[[ RECORDS TO PROCESS open ]]
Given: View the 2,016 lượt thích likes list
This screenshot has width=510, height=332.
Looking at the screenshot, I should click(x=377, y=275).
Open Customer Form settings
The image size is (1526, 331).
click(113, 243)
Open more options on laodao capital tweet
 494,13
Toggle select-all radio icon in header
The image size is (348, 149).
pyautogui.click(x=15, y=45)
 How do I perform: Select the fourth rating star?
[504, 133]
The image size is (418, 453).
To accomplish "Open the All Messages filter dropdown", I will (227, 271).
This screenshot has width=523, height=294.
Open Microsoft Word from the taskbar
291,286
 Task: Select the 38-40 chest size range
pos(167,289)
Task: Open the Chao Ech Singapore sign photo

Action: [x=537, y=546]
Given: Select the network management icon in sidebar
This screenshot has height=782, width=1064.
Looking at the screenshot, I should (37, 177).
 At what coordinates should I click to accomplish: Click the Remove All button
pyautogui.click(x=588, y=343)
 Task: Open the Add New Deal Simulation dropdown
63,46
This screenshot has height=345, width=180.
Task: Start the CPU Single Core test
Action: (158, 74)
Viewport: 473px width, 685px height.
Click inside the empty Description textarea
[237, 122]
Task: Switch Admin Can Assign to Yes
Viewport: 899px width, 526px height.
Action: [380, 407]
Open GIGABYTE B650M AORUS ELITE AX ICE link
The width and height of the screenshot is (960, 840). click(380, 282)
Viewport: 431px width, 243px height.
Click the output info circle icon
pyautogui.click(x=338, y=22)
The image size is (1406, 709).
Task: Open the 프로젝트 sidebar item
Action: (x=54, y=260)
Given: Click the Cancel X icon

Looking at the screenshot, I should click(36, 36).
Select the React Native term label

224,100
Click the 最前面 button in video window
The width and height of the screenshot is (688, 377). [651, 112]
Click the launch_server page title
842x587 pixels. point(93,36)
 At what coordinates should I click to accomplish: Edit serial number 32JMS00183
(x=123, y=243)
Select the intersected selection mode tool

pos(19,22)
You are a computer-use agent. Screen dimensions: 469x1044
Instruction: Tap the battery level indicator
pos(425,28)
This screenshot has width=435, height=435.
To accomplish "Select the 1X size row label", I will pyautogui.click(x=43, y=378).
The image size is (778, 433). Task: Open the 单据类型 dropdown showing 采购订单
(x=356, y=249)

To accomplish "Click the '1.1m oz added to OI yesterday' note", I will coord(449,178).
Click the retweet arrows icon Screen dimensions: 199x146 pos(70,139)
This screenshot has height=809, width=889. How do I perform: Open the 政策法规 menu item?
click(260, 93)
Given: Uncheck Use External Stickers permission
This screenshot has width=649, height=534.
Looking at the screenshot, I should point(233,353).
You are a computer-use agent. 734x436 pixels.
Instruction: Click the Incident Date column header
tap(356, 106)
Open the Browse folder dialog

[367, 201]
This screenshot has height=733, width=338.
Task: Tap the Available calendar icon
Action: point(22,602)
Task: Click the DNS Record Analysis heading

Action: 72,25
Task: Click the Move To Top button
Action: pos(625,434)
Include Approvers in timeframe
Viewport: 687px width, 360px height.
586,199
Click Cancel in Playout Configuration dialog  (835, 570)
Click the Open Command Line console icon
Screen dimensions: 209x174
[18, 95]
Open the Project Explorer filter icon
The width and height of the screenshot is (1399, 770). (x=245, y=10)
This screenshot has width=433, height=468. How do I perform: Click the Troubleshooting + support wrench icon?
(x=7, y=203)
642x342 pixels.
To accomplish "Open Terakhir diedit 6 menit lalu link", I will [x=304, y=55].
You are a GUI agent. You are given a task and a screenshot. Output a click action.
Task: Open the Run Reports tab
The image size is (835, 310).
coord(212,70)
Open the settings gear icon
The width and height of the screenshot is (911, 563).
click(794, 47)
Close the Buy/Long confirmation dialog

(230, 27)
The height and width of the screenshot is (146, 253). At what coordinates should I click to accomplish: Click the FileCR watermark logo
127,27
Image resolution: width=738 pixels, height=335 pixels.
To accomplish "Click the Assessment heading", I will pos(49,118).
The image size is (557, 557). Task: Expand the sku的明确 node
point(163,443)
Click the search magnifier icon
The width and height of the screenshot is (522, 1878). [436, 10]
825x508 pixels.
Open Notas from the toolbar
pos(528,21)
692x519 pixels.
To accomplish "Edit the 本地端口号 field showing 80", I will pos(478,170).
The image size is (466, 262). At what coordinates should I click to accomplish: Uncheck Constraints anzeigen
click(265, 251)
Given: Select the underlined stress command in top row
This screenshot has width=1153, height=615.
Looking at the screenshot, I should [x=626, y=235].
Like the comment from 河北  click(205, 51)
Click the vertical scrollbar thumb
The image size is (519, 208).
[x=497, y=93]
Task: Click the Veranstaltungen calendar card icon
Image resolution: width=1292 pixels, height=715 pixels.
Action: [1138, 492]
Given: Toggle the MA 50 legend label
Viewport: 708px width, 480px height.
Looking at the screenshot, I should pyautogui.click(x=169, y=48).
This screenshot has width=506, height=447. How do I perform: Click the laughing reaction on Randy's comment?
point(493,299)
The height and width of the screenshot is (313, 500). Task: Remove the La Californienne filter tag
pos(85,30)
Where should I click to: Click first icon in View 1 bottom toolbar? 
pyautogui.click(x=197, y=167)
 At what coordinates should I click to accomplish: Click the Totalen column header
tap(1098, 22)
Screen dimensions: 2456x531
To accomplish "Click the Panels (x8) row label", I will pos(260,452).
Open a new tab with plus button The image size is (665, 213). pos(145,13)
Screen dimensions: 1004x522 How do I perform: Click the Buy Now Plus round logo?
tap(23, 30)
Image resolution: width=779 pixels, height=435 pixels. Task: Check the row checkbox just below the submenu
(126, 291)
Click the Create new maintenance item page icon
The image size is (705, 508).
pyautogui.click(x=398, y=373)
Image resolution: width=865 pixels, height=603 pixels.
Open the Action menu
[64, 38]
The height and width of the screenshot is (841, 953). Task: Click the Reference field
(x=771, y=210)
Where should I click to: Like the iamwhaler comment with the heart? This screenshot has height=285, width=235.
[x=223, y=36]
[[ RECORDS TO PROCESS closed ]]
» EXERCISE
If a line of the records contains the word "computer", count it; give only the total.

» WRITTEN ANSWER
2